> About this task:
Check every line of the material for the word "will". Copy those that have it.

> Material supplied:

====================

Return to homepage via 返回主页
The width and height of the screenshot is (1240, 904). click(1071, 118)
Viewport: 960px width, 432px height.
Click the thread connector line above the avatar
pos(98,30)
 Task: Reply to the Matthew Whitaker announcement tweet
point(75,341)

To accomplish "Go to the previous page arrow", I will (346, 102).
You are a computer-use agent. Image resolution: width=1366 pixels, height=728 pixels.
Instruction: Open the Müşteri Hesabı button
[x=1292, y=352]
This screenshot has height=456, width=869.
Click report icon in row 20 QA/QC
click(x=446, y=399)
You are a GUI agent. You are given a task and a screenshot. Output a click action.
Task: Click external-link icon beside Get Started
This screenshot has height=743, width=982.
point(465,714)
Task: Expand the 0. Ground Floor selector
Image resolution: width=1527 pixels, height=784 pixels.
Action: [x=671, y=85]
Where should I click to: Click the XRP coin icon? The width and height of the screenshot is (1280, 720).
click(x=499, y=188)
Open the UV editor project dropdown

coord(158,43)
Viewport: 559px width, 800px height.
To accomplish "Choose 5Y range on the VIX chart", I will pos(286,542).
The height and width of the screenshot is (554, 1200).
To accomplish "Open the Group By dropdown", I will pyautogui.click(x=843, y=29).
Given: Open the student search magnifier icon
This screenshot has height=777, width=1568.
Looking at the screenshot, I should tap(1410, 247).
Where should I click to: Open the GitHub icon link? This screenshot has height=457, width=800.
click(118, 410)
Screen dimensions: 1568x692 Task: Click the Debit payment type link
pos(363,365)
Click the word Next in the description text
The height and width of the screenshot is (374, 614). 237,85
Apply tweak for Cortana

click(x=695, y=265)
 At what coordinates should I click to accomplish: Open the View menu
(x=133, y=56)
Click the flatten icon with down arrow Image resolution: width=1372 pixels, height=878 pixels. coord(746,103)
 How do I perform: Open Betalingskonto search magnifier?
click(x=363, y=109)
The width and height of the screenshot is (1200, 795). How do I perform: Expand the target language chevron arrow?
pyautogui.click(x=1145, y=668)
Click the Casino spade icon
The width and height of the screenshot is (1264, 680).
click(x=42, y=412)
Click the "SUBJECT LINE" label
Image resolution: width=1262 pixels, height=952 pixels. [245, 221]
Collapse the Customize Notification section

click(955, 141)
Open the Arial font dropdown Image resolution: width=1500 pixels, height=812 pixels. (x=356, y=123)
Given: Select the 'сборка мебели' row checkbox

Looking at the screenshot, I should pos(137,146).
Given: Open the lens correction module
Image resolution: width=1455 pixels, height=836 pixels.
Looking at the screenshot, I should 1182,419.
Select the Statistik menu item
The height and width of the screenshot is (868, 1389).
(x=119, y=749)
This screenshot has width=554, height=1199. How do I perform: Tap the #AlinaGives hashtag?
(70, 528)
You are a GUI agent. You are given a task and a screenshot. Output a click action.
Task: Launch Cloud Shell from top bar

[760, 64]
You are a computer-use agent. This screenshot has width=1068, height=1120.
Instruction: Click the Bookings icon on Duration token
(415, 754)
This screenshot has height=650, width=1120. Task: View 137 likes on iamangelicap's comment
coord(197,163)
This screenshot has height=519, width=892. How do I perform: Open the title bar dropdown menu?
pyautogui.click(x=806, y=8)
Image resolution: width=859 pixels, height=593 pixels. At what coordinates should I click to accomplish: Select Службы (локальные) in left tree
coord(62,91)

====================

> Task solution:
To accomplish "Go to the previous page arrow", I will (346, 102).
To accomplish "Choose 5Y range on the VIX chart", I will pos(286,542).
To accomplish "Open the Group By dropdown", I will pyautogui.click(x=843, y=29).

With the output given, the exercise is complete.